§ Problem to work on:
Give the records again exactly. Pictures do not belong in the copy.

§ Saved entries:
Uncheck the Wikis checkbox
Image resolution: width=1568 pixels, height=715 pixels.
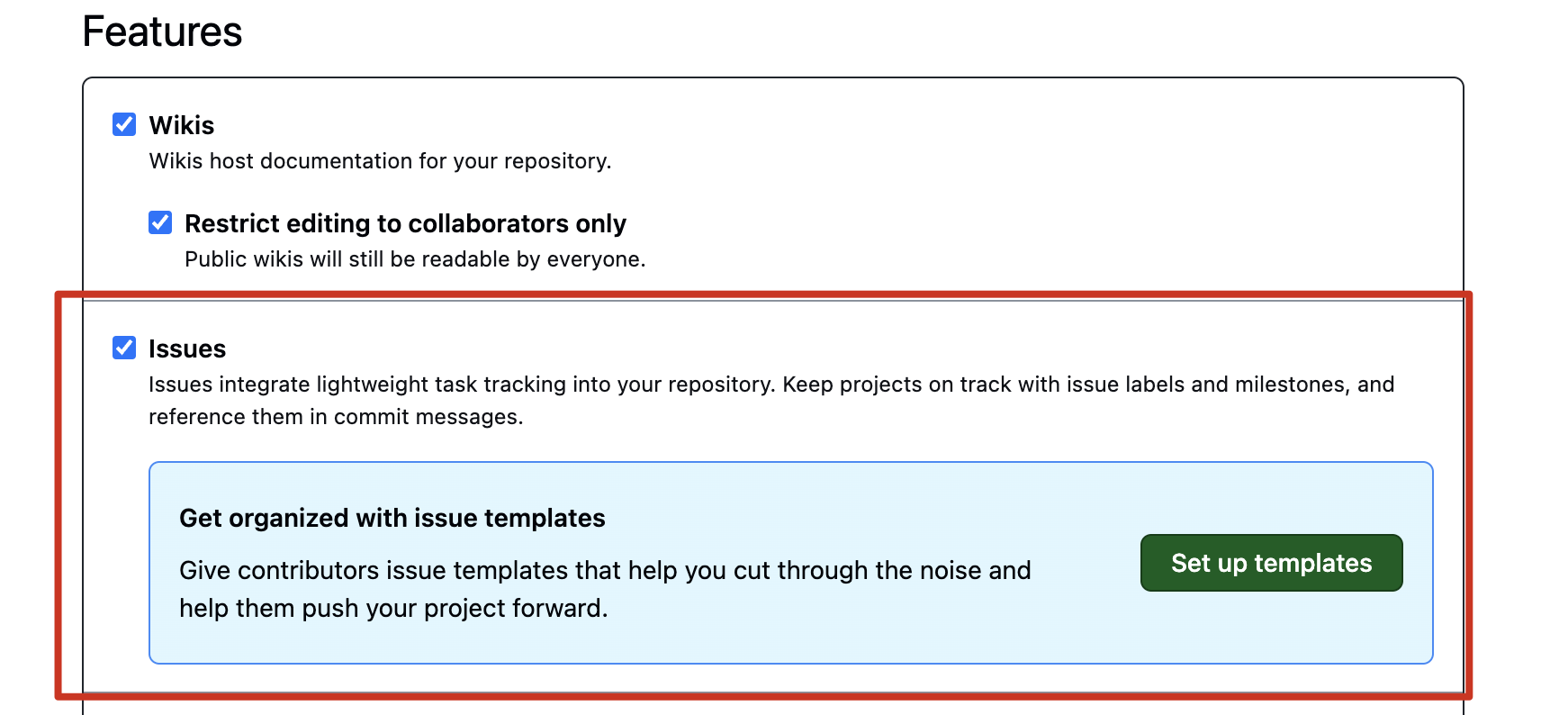(x=124, y=124)
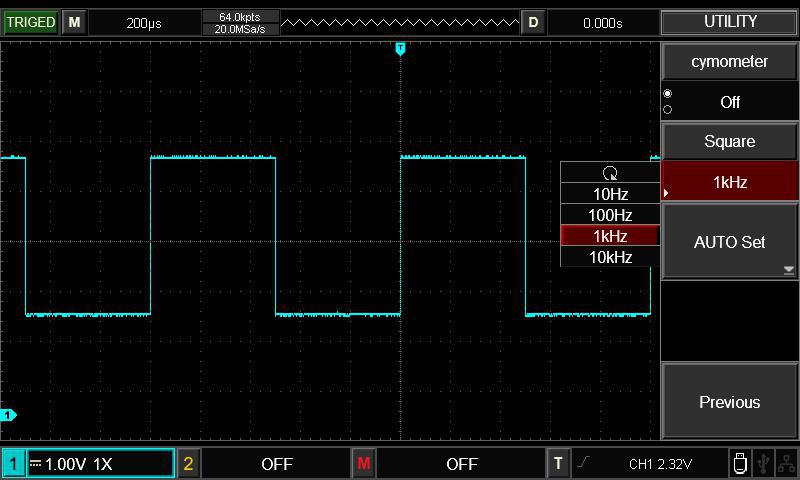Toggle the cymometer Off setting

click(x=730, y=102)
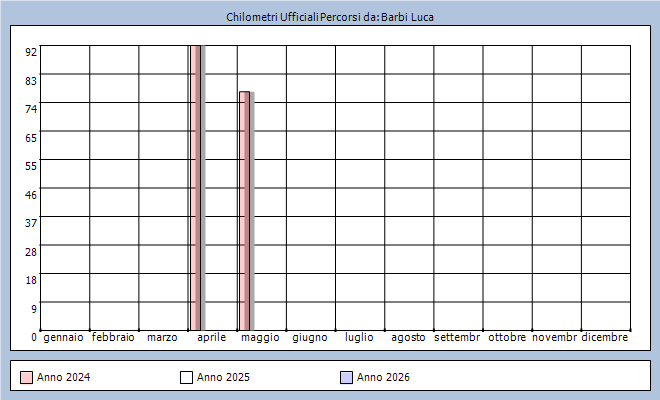Click the 92 value on y-axis
The height and width of the screenshot is (400, 660).
pos(31,52)
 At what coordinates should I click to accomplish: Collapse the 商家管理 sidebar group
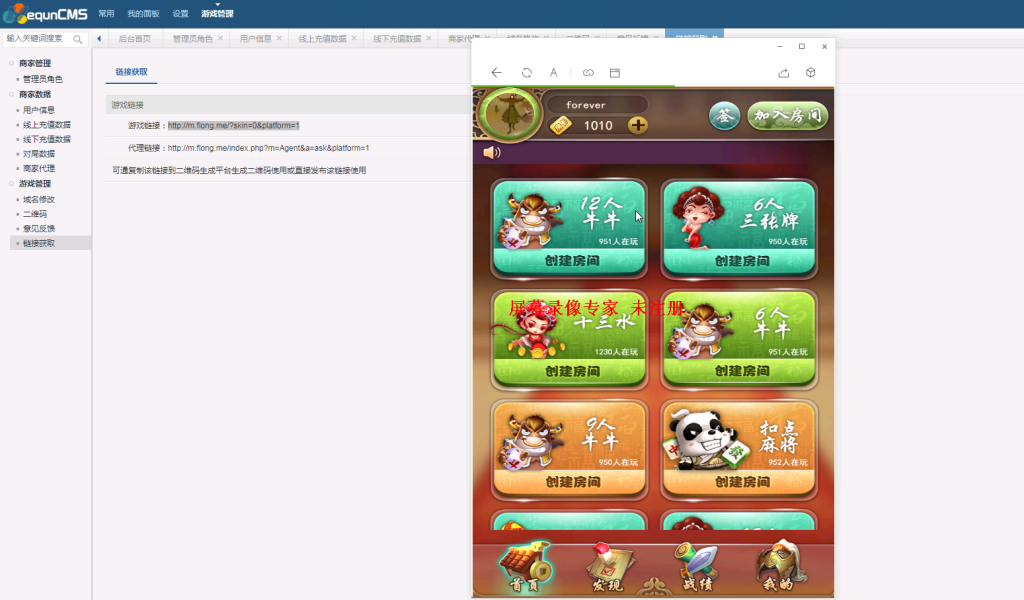[34, 63]
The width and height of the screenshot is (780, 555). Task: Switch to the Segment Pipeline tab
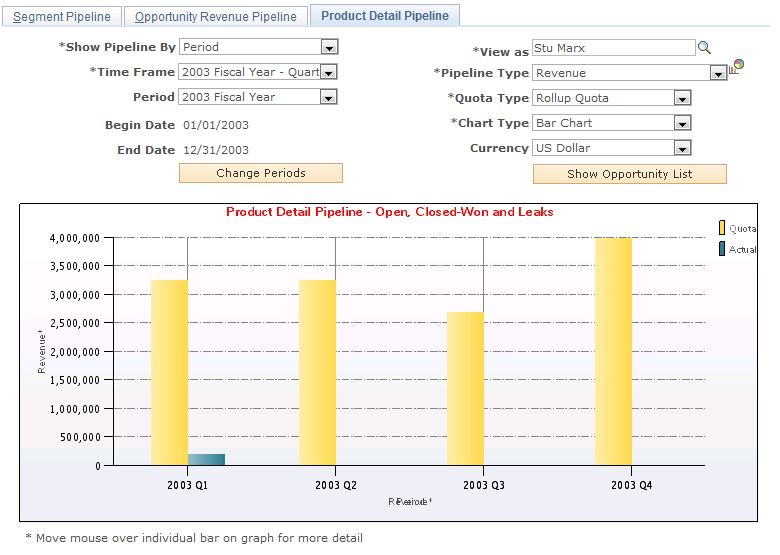(x=62, y=16)
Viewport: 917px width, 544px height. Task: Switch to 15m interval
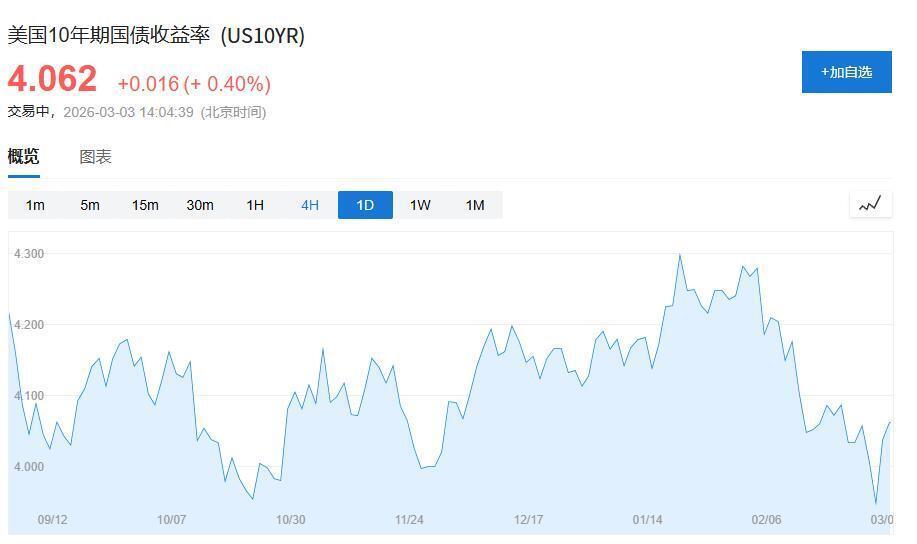145,205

§ Response below:
Uncheck the Wikis checkbox
Image resolution: width=1568 pixels, height=715 pixels.
(x=124, y=124)
Toggle the cymometer Off setting

click(x=730, y=102)
Click the 92 value on y-axis
The height and width of the screenshot is (400, 660).
pos(31,52)
 At what coordinates should I click to accomplish: Collapse the 商家管理 sidebar group
[34, 63]
The width and height of the screenshot is (780, 555). Task: Switch to the Segment Pipeline tab
(x=62, y=16)
Viewport: 917px width, 544px height. Task: Switch to 15m interval
145,205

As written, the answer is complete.